[Source information Boundary: Start]

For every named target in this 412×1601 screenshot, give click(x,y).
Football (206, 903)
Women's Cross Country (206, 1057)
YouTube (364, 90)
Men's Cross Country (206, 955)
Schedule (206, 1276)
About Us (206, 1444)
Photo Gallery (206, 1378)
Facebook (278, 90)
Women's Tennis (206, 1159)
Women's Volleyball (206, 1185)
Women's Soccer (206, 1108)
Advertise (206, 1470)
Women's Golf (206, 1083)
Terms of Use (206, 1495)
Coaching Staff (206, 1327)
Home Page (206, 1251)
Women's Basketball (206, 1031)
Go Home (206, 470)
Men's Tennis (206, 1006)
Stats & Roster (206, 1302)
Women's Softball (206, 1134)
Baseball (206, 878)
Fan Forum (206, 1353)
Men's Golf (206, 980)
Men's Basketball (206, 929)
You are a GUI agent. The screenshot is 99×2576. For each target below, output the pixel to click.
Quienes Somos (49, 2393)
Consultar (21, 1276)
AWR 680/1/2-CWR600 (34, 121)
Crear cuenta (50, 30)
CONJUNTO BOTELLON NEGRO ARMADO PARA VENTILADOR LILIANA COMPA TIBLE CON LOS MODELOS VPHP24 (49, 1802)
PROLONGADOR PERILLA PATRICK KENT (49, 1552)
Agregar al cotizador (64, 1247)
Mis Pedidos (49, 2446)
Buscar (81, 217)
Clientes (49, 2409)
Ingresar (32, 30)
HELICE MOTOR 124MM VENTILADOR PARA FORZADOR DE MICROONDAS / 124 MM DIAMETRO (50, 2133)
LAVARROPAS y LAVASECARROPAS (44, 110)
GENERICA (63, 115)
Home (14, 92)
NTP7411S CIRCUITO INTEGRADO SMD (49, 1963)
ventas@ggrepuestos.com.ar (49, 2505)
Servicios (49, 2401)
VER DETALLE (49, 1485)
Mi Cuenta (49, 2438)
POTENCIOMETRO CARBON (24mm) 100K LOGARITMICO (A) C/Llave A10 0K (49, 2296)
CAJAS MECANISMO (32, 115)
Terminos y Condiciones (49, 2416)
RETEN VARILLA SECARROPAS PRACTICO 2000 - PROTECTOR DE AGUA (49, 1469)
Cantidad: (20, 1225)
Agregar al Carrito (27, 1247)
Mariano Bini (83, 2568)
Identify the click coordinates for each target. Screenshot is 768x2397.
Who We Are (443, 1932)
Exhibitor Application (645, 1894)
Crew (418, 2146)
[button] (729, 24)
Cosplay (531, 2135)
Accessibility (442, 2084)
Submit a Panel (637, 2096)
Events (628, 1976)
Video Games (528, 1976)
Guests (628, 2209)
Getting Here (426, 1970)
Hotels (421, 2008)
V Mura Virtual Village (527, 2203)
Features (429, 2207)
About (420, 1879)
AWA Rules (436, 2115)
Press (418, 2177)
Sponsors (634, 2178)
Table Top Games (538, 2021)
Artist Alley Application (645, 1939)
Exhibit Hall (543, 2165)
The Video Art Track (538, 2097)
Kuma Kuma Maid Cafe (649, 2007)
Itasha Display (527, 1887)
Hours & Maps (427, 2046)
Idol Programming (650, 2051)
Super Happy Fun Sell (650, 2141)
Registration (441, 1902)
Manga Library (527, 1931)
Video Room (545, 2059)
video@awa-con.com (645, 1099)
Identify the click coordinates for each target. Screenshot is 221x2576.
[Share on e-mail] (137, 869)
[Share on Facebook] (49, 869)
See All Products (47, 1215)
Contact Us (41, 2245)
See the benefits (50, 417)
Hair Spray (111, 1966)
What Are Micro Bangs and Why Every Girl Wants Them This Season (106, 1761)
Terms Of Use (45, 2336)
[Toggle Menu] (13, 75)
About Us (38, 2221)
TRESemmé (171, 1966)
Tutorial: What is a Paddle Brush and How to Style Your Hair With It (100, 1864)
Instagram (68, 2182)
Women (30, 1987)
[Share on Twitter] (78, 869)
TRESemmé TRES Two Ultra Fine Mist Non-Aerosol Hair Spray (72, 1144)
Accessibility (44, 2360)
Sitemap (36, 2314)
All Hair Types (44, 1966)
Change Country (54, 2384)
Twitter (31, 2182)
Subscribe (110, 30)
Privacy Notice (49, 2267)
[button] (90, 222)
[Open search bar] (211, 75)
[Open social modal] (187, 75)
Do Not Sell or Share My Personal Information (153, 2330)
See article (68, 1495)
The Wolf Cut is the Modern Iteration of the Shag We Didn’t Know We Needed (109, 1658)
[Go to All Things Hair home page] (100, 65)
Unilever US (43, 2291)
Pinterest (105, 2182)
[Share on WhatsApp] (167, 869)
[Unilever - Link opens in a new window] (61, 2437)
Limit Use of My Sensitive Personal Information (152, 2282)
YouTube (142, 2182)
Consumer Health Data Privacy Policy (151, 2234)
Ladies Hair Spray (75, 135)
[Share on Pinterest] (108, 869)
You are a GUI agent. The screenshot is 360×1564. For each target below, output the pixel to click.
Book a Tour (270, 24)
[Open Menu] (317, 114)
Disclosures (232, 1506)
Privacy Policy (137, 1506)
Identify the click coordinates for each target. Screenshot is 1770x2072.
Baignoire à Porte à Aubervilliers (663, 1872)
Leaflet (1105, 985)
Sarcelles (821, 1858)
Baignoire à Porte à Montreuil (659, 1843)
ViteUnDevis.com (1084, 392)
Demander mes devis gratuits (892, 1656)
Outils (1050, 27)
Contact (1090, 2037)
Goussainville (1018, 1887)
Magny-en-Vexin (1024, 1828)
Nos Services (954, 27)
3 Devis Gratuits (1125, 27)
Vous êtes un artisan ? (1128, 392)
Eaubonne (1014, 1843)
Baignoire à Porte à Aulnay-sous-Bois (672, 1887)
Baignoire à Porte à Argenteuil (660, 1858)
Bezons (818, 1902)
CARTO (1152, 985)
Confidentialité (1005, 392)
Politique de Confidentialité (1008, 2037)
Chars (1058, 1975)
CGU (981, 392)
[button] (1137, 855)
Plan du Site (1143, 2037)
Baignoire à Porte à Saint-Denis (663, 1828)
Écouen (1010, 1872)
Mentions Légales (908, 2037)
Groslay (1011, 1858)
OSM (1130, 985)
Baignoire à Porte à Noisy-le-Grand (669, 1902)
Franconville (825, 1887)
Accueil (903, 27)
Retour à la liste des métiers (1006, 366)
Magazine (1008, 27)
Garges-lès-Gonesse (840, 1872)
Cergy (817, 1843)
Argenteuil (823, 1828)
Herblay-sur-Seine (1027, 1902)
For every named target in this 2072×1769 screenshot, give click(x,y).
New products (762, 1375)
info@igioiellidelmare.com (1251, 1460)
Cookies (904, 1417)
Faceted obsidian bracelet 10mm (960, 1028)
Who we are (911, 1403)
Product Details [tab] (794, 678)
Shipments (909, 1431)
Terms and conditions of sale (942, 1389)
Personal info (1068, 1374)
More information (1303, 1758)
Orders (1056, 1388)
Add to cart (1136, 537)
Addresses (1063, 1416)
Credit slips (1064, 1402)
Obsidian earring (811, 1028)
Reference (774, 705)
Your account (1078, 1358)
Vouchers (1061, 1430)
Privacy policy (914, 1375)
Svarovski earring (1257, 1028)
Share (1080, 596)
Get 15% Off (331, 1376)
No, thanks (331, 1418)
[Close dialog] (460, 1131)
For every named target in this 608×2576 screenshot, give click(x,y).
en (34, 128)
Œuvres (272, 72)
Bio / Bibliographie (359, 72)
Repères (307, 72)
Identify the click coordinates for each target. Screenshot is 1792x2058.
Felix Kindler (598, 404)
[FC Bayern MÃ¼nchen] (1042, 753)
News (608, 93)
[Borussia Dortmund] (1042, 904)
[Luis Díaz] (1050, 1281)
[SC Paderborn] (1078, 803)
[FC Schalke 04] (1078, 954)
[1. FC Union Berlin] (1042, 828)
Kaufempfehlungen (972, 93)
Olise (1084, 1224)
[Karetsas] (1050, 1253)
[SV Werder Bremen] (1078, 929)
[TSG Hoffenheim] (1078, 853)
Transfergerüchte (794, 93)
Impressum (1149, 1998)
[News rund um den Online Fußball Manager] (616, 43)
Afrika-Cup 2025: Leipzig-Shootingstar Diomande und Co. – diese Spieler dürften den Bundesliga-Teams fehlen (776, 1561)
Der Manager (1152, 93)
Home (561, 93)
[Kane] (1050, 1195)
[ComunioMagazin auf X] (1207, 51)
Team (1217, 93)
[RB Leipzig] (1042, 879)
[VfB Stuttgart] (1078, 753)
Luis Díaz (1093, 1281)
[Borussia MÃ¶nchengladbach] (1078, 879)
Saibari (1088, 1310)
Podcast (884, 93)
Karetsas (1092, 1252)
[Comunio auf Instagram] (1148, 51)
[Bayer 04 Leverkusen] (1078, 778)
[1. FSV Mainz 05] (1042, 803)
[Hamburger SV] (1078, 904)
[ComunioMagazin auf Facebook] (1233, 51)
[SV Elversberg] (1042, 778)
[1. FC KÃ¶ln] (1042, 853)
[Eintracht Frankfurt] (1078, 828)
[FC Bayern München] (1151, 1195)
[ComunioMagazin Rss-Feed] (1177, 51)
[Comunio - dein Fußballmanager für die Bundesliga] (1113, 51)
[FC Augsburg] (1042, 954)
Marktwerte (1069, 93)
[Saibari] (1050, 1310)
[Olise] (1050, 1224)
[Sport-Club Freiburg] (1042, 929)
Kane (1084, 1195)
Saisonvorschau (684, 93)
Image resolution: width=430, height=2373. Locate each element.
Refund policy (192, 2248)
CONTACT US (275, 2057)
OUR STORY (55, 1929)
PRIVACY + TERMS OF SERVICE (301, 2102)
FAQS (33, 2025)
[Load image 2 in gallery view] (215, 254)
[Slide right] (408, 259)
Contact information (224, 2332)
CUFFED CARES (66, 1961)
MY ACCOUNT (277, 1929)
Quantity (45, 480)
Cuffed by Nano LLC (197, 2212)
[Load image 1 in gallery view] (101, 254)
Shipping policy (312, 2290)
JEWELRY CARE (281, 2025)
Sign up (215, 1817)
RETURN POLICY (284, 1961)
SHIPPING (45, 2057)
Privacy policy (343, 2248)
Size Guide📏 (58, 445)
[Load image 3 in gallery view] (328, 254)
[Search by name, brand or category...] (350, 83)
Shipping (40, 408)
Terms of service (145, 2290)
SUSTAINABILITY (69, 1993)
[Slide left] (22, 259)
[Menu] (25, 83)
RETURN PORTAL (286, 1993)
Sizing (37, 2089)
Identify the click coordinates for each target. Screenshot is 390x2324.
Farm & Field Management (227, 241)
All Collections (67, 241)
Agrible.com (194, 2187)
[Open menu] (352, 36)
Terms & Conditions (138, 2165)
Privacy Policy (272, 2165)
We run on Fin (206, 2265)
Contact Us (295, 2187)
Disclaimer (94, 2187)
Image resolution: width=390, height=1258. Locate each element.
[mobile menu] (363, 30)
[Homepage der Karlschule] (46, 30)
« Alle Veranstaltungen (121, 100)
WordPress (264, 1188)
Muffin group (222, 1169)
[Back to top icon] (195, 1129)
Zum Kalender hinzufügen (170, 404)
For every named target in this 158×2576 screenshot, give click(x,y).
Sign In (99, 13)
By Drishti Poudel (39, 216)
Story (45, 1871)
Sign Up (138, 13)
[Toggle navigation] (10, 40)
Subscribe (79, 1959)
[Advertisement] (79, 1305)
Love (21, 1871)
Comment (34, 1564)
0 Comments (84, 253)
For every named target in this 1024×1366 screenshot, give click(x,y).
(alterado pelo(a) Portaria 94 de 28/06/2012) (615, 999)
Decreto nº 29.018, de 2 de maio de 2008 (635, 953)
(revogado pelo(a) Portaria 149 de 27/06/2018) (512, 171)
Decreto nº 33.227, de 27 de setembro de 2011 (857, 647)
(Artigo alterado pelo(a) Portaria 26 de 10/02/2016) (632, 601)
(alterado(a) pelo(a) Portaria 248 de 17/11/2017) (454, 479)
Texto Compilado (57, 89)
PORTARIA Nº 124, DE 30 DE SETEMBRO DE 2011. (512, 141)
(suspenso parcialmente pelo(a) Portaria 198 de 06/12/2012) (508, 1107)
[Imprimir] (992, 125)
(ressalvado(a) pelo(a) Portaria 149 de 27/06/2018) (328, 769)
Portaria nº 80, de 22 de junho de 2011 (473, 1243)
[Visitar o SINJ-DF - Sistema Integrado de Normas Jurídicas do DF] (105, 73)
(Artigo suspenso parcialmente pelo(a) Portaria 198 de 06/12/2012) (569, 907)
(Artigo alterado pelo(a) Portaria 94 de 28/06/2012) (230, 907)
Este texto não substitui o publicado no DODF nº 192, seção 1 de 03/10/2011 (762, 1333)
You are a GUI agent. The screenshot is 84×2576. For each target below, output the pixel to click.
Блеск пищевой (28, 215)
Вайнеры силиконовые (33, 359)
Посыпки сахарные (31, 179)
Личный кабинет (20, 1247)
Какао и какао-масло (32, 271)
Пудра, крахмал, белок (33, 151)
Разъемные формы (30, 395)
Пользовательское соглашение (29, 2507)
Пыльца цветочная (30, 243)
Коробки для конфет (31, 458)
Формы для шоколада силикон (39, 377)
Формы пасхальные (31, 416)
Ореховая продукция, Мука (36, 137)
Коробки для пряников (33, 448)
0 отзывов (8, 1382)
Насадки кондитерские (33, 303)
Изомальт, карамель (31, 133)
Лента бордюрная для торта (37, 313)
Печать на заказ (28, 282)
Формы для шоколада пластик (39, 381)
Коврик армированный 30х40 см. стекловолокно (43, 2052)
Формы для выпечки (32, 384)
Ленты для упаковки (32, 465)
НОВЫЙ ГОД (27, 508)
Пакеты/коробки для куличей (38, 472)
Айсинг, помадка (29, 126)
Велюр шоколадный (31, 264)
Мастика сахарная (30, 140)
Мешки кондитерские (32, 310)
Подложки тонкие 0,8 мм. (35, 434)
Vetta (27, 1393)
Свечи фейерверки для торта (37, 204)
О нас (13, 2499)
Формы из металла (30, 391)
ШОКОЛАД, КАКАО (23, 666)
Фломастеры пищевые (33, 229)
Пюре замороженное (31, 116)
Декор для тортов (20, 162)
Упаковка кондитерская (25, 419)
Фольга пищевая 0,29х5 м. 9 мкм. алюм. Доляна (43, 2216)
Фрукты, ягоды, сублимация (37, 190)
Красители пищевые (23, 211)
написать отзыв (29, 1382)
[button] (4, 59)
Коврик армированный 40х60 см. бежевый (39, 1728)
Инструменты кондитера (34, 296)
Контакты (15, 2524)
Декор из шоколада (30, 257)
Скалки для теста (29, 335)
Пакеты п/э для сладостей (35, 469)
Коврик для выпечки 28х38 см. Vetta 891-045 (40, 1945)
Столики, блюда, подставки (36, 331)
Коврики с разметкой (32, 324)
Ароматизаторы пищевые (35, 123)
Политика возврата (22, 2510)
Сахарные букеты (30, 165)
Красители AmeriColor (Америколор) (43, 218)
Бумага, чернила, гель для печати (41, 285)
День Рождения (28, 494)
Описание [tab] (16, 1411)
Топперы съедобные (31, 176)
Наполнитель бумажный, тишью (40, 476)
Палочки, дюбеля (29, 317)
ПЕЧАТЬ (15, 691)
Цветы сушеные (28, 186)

[Source information Boundary: End]

Each line above that carries the string "parcialmente" has to be returned.

(suspenso parcialmente pelo(a) Portaria 198 de 06/12/2012) (508, 1107)
(Artigo suspenso parcialmente pelo(a) Portaria 198 de 06/12/2012) (569, 907)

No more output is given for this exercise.